In some embodiments, the one or more products comprise multiple products, the multiple products including the first product, and the method comprises: (1) obtaining, from the sensing platform having positioned thereon multiple physical objects (e.g., cards 202, 204, and 206 shown in FIG. 2A; cards 232, 234, and 236 shown in FIG. 2B; or cards 250, 206, and 236 shown in FIG. 2C) representing the multiple products, poses of the physical objects on the sensing platform and identifiers of the multiple products, the poses including the first pose of the first physical object and the identifiers including the first identifier; (2) identifying 3D models of the multiple products using the identifiers; and (3) generating the visualization of the one or more products in the virtual scene at least in part by generating, at positions and orientations in the virtual scene determined from the poses of the physical objects, visualizations of the multiple products using the 3D models of the multiple products (e.g., visualizations 212, 214, and 216 shown in FIG. 2A; visualizations 242, 244, and 246 shown in FIG. 2B; or visualizations 260, 216, and 246 shown in FIG. 2C). In this way, multiple arrangements of products can be visualized in a virtual scene by manipulation of physical objects representing the products, such as product cards, on the sensing platform. The system developed by the inventors enables presentation of an online retailer's large catalog in a brick-and-mortar store by generating rich interactive visualizations that instill confidence in prospective customers and improve their shopping experience.
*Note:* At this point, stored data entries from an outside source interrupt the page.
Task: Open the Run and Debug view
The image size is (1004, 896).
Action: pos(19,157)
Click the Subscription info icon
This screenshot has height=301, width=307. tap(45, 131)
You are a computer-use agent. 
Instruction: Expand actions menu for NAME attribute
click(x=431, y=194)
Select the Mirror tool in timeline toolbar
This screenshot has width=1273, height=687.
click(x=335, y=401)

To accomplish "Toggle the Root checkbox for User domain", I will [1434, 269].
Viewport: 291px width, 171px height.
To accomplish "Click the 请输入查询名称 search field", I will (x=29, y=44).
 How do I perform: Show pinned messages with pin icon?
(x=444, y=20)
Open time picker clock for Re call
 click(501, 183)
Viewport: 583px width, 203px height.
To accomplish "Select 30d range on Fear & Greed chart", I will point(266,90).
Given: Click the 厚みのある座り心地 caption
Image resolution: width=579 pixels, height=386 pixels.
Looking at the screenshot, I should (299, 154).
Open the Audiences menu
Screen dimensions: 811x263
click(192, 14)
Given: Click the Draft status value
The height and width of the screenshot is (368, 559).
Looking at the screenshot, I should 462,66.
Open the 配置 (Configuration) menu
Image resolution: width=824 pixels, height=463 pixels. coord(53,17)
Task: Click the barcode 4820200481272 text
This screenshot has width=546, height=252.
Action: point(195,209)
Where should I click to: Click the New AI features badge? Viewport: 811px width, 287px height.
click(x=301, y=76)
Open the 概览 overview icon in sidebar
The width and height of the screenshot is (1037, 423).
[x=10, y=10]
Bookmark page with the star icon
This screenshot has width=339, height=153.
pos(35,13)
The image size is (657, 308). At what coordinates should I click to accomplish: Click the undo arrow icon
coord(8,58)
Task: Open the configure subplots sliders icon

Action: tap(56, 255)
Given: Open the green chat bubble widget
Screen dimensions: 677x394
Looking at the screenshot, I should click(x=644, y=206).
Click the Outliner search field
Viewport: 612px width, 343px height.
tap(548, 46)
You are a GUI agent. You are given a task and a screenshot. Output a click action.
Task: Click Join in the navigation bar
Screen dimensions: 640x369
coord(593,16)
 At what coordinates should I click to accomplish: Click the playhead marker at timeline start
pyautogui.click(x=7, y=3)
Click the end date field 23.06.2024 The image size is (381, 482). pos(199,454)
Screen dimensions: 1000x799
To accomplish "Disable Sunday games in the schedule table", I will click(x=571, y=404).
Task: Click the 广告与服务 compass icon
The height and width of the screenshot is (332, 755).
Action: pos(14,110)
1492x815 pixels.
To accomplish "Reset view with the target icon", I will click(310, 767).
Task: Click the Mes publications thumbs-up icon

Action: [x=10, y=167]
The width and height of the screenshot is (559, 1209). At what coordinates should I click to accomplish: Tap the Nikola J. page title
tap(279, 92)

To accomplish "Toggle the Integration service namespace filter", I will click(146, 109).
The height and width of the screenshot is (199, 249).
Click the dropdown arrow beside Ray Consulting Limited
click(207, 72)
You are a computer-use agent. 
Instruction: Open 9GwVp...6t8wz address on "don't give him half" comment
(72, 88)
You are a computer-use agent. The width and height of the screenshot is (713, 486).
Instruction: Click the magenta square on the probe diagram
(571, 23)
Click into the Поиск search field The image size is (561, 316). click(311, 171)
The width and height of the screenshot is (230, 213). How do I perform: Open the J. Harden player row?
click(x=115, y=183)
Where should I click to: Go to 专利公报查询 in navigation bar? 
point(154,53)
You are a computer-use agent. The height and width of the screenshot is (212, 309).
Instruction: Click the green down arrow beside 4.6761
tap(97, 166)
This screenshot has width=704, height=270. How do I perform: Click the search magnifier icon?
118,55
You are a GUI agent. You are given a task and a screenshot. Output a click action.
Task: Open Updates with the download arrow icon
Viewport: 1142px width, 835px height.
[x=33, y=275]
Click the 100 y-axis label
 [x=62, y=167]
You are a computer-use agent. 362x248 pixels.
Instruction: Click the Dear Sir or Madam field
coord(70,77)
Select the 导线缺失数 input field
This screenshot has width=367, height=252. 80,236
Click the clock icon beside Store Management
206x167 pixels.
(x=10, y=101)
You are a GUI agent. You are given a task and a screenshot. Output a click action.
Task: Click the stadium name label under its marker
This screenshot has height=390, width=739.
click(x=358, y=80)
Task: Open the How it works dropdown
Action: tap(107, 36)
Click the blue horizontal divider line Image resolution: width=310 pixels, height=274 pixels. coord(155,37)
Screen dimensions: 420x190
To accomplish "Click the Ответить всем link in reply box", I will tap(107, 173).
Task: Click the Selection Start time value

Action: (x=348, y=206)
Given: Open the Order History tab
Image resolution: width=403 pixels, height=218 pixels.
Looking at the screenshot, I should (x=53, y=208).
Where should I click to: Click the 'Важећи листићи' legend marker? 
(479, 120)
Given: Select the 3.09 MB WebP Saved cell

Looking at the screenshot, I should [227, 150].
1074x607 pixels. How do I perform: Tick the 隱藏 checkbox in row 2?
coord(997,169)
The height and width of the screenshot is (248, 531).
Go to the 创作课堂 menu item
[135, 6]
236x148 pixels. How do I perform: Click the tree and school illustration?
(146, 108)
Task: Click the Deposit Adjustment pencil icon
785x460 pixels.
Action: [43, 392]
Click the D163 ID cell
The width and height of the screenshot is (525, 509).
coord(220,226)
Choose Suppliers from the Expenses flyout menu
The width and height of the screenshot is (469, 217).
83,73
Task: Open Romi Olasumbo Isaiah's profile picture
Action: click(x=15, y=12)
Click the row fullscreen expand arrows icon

In some embodiments, the method further comprises detecting markers on surfaces of the physical objects; and determining, using the markers, the poses of the physical objects on the sensing platform and the identifiers of the multiple products.

In some embodiments, the method further comprises displaying the generated visualization of the one or more products in the virtual scene using the display device.

In some embodiments, the first physical object is a physical 3D model of the first product (e.g., physical 3D model 420 of a couch shown in FIG. 4B). In some embodiments, the first physical object has an image of the first product thereon (e.g., product card 202 having an image of a chair as shown in FIG. 2D). In some embodiments, the first physical object is a card or a swatch of material.

In some embodiments, the method comprises rendering the generated visualization of the one or more products in the virtual scene using a ray tracing technique.

In some embodiments, a system (e.g., system 100) for visualizing one or more products in a virtual scene is provided, where the one or more products includes a first product and the system comprise: (1) a sensing platform (e.g., sensing platform 110) having positioned thereon a first physical object representing the first product; (2) at least one computer hardware processor (e.g., processor 116 or processor 126) configured to: (a) obtain, from the sensing platform, a first pose of the first physical object on the sensing platform and a first identifier of the first product; (b) identify, using the first identifier and from among a plurality of 3D models corresponding to a respective plurality of products, a first 3D model of the first product; (c) generate a visualization of the one or more products in the virtual scene at least in part by generating, at a position and orientation in the virtual scene determined from the first pose of the first physical object, a visualization of the first product using the first 3D model of the first product; and (d) provide the visualization to a display device; and (3) the display device (e.g., display device 130) configured to display the visualization.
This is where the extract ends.